By what processes do these transformations occur? (a) Uranium-238 to thorium-234 (b) Iodine-131 to xenon-131 (c) Nitrogen- 13 to carbon- 13 (d) Bismuth-214 to polonium-214

Short answer

(a) Alpha decay, (b) Beta decay, (c) Positron emission, (d) Beta decay.

Step-by-step solution

Identify the Nuclear Process for Uranium-238 to Thorium-234

Uranium-238 (\[^{238}_{92}\text{U}\]) transforms into Thorium-234 (\[^{234}_{90}\text{Th}\]) through a process known as alpha decay. An alpha particle, which consists of 2 protons and 2 neutrons (\[^{4}_{2}\text{He}\]), is emitted. This reduces the atomic number by 2 and the mass number by 4.

Identify the Nuclear Process for Iodine-131 to Xenon-131

Iodine-131 (\[^{131}_{53}\text{I}\]) transforms into Xenon-131 (\[^{131}_{54}\text{Xe}\]) through beta decay. In beta decay, a neutron in the nucleus is converted into a proton, and a beta particle (electron, \[e^-\]) is emitted, resulting in an increase in the atomic number by 1, but the mass number remains unchanged.

Identify the Nuclear Process for Nitrogen-13 to Carbon-13

Nitrogen-13 (\[^{13}_{7}\text{N}\]) transforms into Carbon-13 (\[^{13}_{6}\text{C}\]) through positron emission or positive beta decay. Here, a proton is converted into a neutron, and a positron (\[e^+\], the antimatter equivalent of an electron) is emitted. This decreases the atomic number by 1, but the mass number stays the same.

Identify the Nuclear Process for Bismuth-214 to Polonium-214

Bismuth-214 (\[^{214}_{83}\text{Bi}\]) transforms into Polonium-214 (\[^{214}_{84}\text{Po}\]) through beta decay. During this process, a neutron is transformed into a proton, emitting a beta particle (electron), and thereby increasing the atomic number by 1, but the mass number remains unchanged.

Key concepts

Alpha Decay

Alpha decay is a type of radioactive decay where an unstable nucleus releases an alpha particle. An alpha particle is made up of 2 protons and 2 neutrons, essentially a helium-4 nucleus.
When an atom undergoes alpha decay, its atomic number decreases by 2, and its mass number decreases by 4.

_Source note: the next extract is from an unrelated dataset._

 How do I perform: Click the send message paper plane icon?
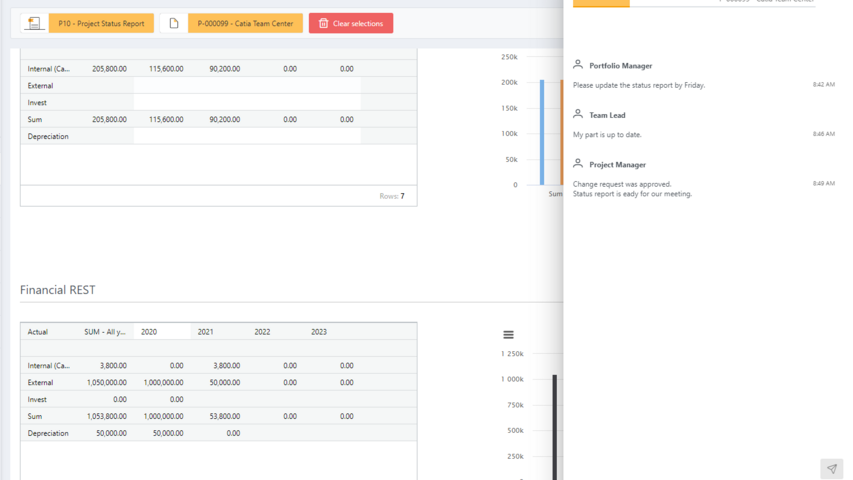(831, 468)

• The atom loses protons, changing its element.
• Example: Uranium-238 transforms into Thorium-234.

This process changes the identity of the element and results in a lighter nucleus. Alpha decay often occurs in heavy elements, helping them achieve stability.

Beta Decay

In beta decay, a neutron in the nucleus transforms into a proton. This transformation emits a beta particle, which is an electron.
As the atomic number increases by 1 due to the newly formed proton, the mass number remains the same.

• This happens because the overall number of nucleons (protons + neutrons) doesn't change.
• Example: Iodine-131 becomes Xenon-131 and Bismuth-214 turns into Polonium-214.

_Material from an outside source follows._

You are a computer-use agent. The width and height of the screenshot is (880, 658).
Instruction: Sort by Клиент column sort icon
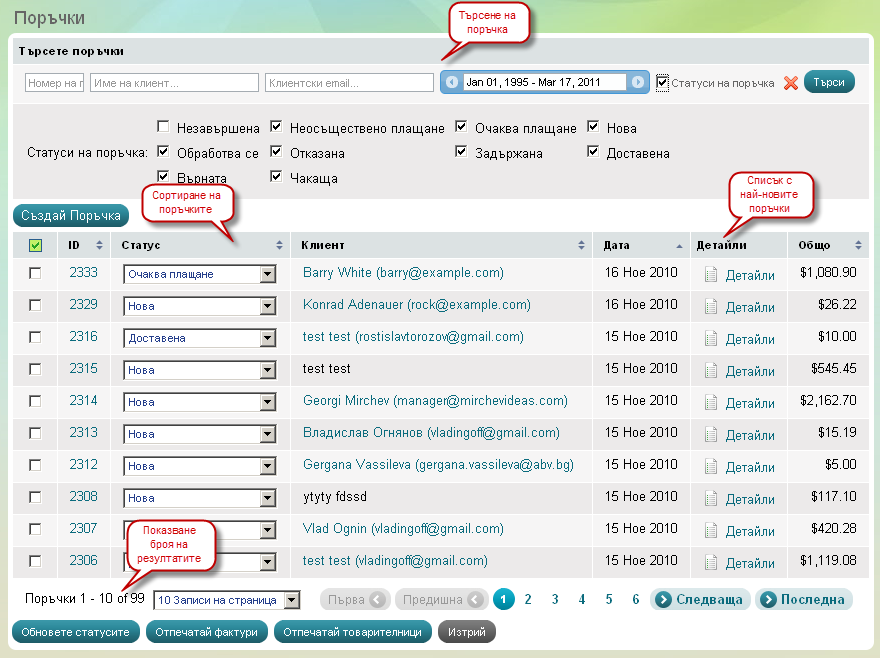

The increased atomic number means that the element changes, but this type of decay typically doesn't lead to a large change in atomic mass.

Positron Emission

Positron emission, or positive beta decay, involves a proton being converted into a neutron. During this process, a positron is emitted. A positron is similar to an electron but carries a positive charge.
This decreases the atomic number by 1, while the mass number stays constant.

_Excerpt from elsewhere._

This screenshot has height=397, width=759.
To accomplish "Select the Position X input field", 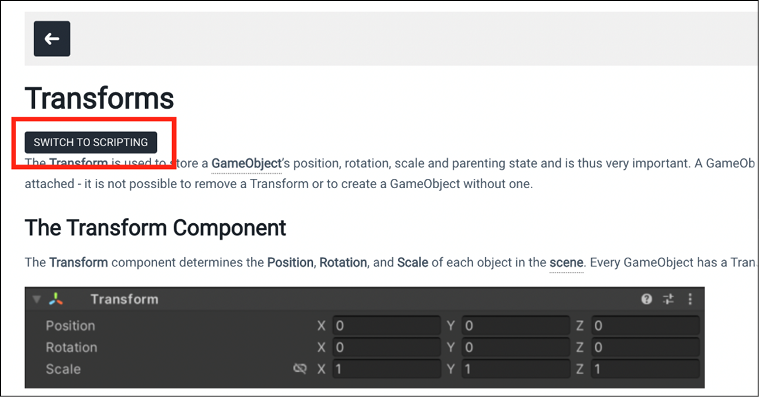I will [x=386, y=325].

• Example: Nitrogen-13 decays into Carbon-13.
• This type of decay allows unstable isotopes to become more stable by balancing the ratio of protons to neutrons.

Positron emission is important in processes like PET scans in medical imaging.

Atomic Number Change

The atomic number change is a common result of nuclear decay and directly influences the chemical identity of the element.
During nuclear decay processes such as alpha decay, beta decay, and positron emission, the atomic number changes because the number of protons in the nucleus changes.

• In alpha decay, the atomic number decreases by 2.
• In beta decay, the atomic number increases by 1.
• In positron emission, the atomic number decreases by 1.

These changes affect the element's position on the periodic table and its chemical properties. The ability to predict and understand these changes helps in fields like nuclear medicine and energy production.